(DATASET begins)

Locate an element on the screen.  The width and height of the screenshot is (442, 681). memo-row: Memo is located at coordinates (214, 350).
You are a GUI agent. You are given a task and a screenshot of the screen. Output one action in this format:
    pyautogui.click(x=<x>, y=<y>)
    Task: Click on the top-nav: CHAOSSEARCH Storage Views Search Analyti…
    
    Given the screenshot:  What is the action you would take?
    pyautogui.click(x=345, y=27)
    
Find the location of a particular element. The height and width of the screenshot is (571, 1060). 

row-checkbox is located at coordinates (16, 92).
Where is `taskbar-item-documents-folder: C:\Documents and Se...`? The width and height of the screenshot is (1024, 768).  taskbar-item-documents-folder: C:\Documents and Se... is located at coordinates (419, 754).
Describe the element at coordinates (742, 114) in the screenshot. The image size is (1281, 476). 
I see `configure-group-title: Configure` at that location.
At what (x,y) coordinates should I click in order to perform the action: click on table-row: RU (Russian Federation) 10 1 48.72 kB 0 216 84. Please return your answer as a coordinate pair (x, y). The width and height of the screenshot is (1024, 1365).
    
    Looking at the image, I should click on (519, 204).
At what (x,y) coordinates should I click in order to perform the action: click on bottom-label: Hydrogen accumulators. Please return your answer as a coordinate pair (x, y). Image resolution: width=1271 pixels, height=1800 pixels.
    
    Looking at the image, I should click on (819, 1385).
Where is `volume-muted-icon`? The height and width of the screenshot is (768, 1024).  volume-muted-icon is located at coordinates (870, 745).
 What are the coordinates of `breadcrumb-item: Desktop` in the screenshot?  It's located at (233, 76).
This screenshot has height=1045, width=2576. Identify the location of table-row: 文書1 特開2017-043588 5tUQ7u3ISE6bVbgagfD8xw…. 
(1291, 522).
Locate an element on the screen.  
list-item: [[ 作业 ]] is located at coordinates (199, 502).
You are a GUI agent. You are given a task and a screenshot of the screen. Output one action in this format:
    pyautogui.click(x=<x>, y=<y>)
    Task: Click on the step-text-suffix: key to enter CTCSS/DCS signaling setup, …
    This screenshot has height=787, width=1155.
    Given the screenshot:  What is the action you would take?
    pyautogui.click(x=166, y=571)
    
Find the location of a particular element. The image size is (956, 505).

(DATASET ends)

_JOB_
Please convert the entries, starting at the very first line and ending at the line that contains "coordinates (419, 754).", into a JSON list of strings with one string per line and blank lines omitted.

_RESULT BELOW_
[
  "Locate an element on the screen.  The width and height of the screenshot is (442, 681). memo-row: Memo is located at coordinates (214, 350).",
  "You are a GUI agent. You are given a task and a screenshot of the screen. Output one action in this format:",
  "    pyautogui.click(x=<x>, y=<y>)",
  "    Task: Click on the top-nav: CHAOSSEARCH Storage Views Search Analyti…",
  "    Given the screenshot:  What is the action you would take?",
  "    pyautogui.click(x=345, y=27)",
  "Find the location of a particular element. The height and width of the screenshot is (571, 1060). ",
  "row-checkbox is located at coordinates (16, 92).",
  "Where is `taskbar-item-documents-folder: C:\\Documents and Se...`? The width and height of the screenshot is (1024, 768).  taskbar-item-documents-folder: C:\\Documents and Se... is located at coordinates (419, 754)."
]